One Legged One

by Richard L. Dieterle


The first incarnation of the chief of the devils, Herešgúnina, was called "One Legged One," since Earthmaker had created him with just one leg, and that was flat.1 Others say that Earthmaker, from his place atop the sky, made him as the first man. When he was finished, he set him by the sun at its zenith to dry, but the excessive heat caused one of his legs to crack and fall off. Yet others say that Earthmaker dropped him and the leg broke off when he hit the earth.2

Originally, he lived with his adopted sister in a hill after the fashion of Waterspirits. She was abducted by buffalo because she allowed herself to be fooled by Trickster while One Legged One was away looking for a wife. The buffalo squeezed her waist so thin by carrying her between their horns that One Legged One made her the spirit chief of the ants.3

It was One Legged One under the name Wareksankeka (< Wareksągéga, "He whose Upper Leg has been Cut [Off]."), who opposed Bladder, killing all of his brothers except the youngest, whom he whipped with a thorn bush.4 Bladder, whom Earthmaker created to overcome the evil spirits plaguing mankind, hunted down One Legged One and eventually killed him by smashing him to pieces with a single kick,5 or by pushing his body aside after beheading him. The youngest brother, who wounded One Legged One, turned out to be Morning Star.6 As was only known to a few, when Bladder pushed One Legged One's body to the side during their beheading context, his head became the solar disk, which continually rebounds from east to west.7


Links: Herešgúnina, Bladder, Morning Star, Earthmaker, The Sons of Earthmaker, Trickster, Buffalo Spirits, Frogs, Ants, Grasshoppers, Waterspirits, Moon, Cougars, Raccoons.


Stories: featuring One Legged One as a character: The Creation of Man (v. 2), The Woman Who Became an Ant, Bladder and His Brothers, The Green Man, cf. The Spirit of Gambling.


Notes

1 Paul Radin, "The Bladder," Winnebago Notebooks (Philadelphia: American Philosophical Society) Notebook #27: 1-61.

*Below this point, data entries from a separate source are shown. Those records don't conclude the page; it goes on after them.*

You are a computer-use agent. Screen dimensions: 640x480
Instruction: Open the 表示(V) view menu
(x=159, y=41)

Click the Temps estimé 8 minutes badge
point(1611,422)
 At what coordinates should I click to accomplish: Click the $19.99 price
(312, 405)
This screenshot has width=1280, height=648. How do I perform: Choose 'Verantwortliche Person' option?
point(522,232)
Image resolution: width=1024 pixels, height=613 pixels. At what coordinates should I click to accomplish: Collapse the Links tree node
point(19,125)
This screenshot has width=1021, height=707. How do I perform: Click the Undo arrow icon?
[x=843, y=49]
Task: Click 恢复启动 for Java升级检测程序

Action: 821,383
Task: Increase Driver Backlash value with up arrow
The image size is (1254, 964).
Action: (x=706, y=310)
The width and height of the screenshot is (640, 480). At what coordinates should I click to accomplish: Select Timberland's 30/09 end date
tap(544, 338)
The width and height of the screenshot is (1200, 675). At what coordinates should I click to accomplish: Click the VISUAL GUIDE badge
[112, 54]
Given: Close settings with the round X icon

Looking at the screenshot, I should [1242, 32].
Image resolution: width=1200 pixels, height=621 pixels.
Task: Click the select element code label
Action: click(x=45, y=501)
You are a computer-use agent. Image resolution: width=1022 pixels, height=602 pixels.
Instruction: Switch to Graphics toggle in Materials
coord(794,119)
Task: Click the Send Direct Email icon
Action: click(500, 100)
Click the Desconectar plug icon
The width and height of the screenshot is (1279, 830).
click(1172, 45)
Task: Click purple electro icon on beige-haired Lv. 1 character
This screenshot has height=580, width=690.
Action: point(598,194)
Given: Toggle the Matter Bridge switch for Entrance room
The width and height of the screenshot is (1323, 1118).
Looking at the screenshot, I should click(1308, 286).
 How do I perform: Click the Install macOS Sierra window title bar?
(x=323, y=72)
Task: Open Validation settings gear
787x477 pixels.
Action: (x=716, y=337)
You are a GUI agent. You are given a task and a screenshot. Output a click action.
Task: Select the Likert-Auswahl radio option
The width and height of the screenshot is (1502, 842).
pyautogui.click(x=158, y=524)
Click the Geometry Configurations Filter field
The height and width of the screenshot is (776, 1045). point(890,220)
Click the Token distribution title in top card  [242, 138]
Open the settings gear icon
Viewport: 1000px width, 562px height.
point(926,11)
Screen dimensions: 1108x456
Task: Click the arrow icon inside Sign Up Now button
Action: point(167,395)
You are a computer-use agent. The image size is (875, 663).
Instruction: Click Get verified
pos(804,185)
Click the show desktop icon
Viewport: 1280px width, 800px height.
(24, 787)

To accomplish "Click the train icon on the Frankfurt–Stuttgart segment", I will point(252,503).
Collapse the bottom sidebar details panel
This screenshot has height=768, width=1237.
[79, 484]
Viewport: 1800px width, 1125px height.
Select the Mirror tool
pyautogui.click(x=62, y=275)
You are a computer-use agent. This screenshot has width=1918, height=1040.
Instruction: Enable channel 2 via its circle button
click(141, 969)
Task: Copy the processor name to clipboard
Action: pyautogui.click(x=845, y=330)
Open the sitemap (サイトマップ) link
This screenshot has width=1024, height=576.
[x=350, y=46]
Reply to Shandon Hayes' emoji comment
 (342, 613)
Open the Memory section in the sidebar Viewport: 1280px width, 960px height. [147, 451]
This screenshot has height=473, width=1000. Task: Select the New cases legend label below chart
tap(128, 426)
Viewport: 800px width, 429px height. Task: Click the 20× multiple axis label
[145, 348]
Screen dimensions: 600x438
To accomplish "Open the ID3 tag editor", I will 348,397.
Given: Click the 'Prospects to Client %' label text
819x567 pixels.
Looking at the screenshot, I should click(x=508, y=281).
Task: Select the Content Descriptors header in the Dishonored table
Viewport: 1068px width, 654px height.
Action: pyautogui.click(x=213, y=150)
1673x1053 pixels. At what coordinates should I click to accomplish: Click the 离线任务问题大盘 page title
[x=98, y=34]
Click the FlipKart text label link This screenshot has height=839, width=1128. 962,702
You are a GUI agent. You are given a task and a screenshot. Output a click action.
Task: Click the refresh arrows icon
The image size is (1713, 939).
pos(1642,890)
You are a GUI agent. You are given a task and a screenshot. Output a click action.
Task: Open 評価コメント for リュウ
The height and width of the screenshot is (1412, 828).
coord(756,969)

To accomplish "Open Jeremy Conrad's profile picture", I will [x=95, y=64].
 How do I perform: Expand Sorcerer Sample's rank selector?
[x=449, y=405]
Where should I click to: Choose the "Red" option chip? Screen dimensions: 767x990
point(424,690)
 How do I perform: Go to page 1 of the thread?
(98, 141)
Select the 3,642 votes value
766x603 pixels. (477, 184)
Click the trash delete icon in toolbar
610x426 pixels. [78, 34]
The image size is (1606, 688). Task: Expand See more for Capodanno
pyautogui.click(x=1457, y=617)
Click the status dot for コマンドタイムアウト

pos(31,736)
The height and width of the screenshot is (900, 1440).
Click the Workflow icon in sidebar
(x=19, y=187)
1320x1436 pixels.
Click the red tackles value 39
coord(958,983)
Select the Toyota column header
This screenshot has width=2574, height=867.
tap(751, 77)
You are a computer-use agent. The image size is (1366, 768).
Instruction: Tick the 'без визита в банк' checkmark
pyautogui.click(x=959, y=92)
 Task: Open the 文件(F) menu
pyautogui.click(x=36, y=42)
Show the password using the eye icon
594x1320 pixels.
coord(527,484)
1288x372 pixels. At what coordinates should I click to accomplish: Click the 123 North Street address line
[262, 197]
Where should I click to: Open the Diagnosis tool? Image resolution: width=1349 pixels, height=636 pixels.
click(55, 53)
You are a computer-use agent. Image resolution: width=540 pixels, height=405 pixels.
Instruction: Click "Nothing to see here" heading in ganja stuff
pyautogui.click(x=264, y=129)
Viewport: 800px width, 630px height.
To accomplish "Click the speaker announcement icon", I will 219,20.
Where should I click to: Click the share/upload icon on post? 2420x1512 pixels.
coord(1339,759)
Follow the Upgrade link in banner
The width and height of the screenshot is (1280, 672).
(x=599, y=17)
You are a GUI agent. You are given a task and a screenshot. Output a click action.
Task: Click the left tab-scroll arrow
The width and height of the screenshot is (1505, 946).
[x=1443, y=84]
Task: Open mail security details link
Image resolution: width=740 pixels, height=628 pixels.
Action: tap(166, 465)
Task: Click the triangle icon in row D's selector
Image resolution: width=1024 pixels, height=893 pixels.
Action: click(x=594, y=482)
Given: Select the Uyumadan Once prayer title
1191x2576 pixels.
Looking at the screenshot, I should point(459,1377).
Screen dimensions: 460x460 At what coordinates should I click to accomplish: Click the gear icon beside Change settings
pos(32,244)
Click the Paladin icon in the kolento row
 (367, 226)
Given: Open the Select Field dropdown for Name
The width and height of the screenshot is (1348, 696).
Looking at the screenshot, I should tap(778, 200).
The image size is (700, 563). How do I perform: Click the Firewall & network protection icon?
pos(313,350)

2 "The Morning Star, A Winnebago Legend," collected by Louis L. Meeker, Nov. 22, 1896 (National Anthropological Archives, 1405 Winnebago, A.D.S.); "The Morning Star," in David Lee Smith, Folklore of the Winnebago Tribe (Norman: University of Oklahoma Press, 1997) 105.

3 Paul Radin, "The Woman Who Became an Ant," Winnebago Notebooks (Philadelphia: American Philosophical Society) Notebook #52.

4 Meeker, "The Morning Star"; Smith, loc. cit., 105.

5 Radin, "The Bladder," Notebook #27.

6 Meeker, "The Morning Star"; Smith, "The Morning Star," 105.

7 Louis L. Meeker, “Siouan Mythological Tales,” Journal of American Folklore, 14 (1901): 161-164.